━━ Secção do documento

Desde 1973, pelos meus verdes 16 anos liceais, fui mais ou menos enquadrado na luta política da oposição ao regime do Estado Novo, na altura, velho e agonizante. Vivi e aclamei a semana do 25 de Abril de 1974 jubilosamente, a liberdade à solta, mas em curtos meses perdi a ilusão já esclarecida. A data nunca a comemorei, tão pouco a repudiei, fiz dela trepasse a feriado cómodo. Aproveito a onda abrilista dos 50 anos de contas pessoais para me explicar.
No balancete do 25 de Abril importa percebê-lo na sequência do Estado Novo, o regime nascido do 28 de Maio de 1926. Ao Portugal crispado e dilacerado da 1.ª República, precipitada porque regicida, juntara-se o medo aterrorizante do que nos chegava das estepes soviéticas desde 1917. O horror ao comunismo deu o fascismo italiano, o nazismo alemão, o franquismo espanhol e a autocracia de Salazar sob a qual se refugiaram os portugueses durante 40 anos. A consolidação financeira foi notável, a soberania nacional reforçada, a alfabetização gradual, o incremento económico e social mostrou-se sólido. Os portugueses, poupados à II Guerra, sentiram-se protegidos e gratos pela segurança, cedendo na liberdade. Daí a censura e a polícia política, vexames que nenhuma mente saudável aceitava. Os mais ousados e criativos viram-se cerceados. Entre 1950-74 foram anos de ouro de desenvolvimento, o pico deu-se nos anos 60 apesar da guerra ultramarina. Neste ambiente geral pacificado as pessoas iam falando com razoável abertura em círculos algo fechados, com uma única exceção, o partido comunista. Os opositores democráticos de vários matizes, monárquicos ou republicanos, diziam o que tinham a dizer nos períodos eleitorais que Salazar ganhava e depois recolhiam-se às suas publicações consentidas. O regime só se assustou em 1958 com Humberto Delgado. Ao invés, aos comunistas, e aberta a Guerra Fria após 1945, era-lhes feita perseguição inflexível. Afinal, queriam derrubar o poder e em seu lugar erguer um regime totalitário similar ao da URSS, terror a evitar.
Este o retrato até 1968, tendo Marcello Caetano iniciado a primavera que vivi nos meus verdes anos. E daqui começa hoje o meu desvio de perceção (eu que vivia no Alentejo) quando leio as visões pessoais de gente agitada, ainda febril, pelos 50 anos do 25/Abril. Indico recentes testemunhos publicados de quem diz ter vivido o marcelismo e fico atónito com a efabulação e as narrativas mentais de um passado que eu não vi. E dizem que aos 16 anos não podiam fumar (eu comecei aos 15); que só andavam de bicicleta com uma licença camarária (sim, para saberem um mínimo de regras de trânsito); que na rua era proibido estarem mais de três pessoas à conversa, os pides não deixavam (estiveram a ler banda desenhada?); que se lembram (?!) que as mulheres não arranjavam o cabelo, não podiam ir aos cafés, andavam de lenço e com saias até aos pés (estiveram a ver fotos da 1.ª República?). É notório o desfasamento das modas sociais, as lembranças refeitas em acertos ideológicos. Será doença, fanatismo ou infantilismo?
Caros concidadãos, abrilistas ou não, permitam em modo aforístico a minha visão em voo rasante entre o 25/Abril e o 25/Novembro: foi um golpe corporativo e militar de capitães que, não tendo ideário democrático consistente, preencheram o vazio político entregando o poder ao partido comunista e seus afins, via MFA (=PREC); daqui a revolução socialista em tom soviético que militares moderados e o povo, esmagadoramente, recusaram até ao desfecho do 25/Novembro. Cabe tudo aqui. Acusadoramente a esquerda mental dominante veio a abocanhar as celebrações do 25/Abril quando, uma vez no ano, de cravo na mão, desce a Avenida. A direita esparvoada pede licença para entrar na cauda, se a deixarem, como pedintes de última hora. Eu por mim dispenso, fico-me com o feriado. De como vi os últimos 50 anos, fica para outro dia.

━━━━
━━ Dados fornecidos

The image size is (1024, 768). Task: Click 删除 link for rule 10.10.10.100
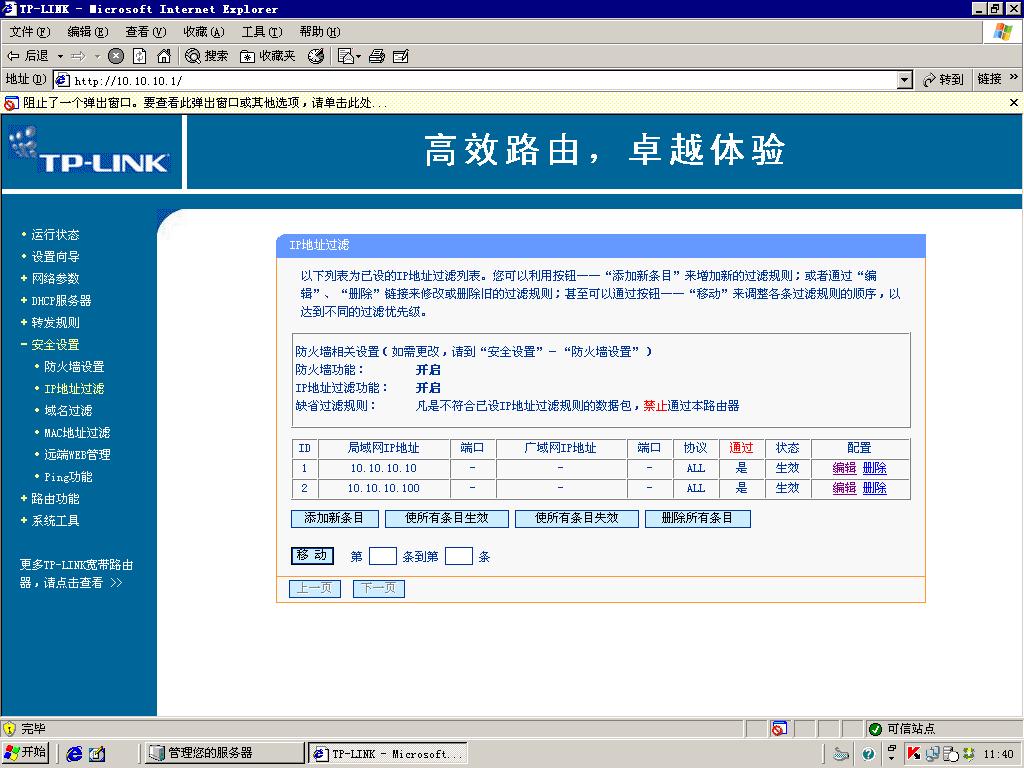(874, 488)
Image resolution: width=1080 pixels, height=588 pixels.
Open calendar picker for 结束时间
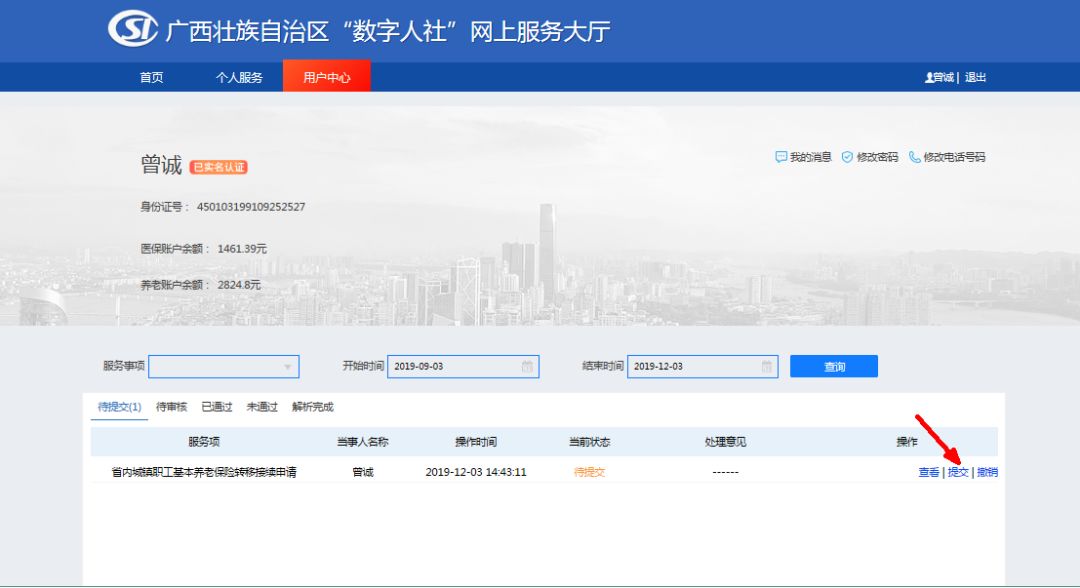(x=766, y=367)
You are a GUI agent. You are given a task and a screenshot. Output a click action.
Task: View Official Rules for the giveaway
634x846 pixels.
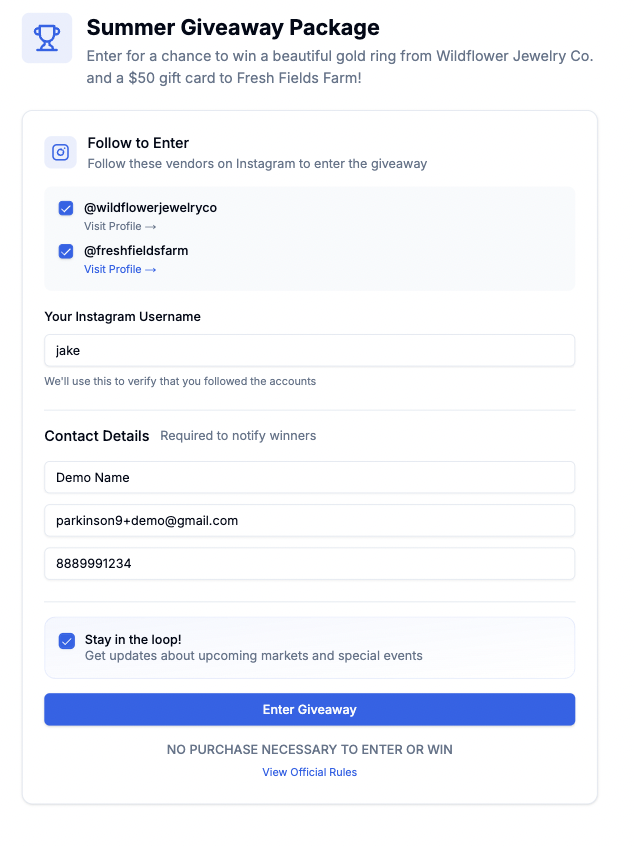(x=309, y=771)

━━━━

Objetivo do exercício:
Edite, por favor, todo o trecho do texto sobre o 25 de Abril desde "Caros concidadãos, abrilistas" até "para outro dia.", substituindo "pedintes" por "mendigos". Apresente o trecho completo já alterado. Os registos não são usados aqui.

Resposta à tarefa:
Caros concidadãos, abrilistas ou não, permitam em modo aforístico a minha visão em voo rasante entre o 25/Abril e o 25/Novembro: foi um golpe corporativo e militar de capitães que, não tendo ideário democrático consistente, preencheram o vazio político entregando o poder ao partido comunista e seus afins, via MFA (=PREC); daqui a revolução socialista em tom soviético que militares moderados e o povo, esmagadoramente, recusaram até ao desfecho do 25/Novembro. Cabe tudo aqui. Acusadoramente a esquerda mental dominante veio a abocanhar as celebrações do 25/Abril quando, uma vez no ano, de cravo na mão, desce a Avenida. A direita esparvoada pede licença para entrar na cauda, se a deixarem, como mendigos de última hora. Eu por mim dispenso, fico-me com o feriado. De como vi os últimos 50 anos, fica para outro dia.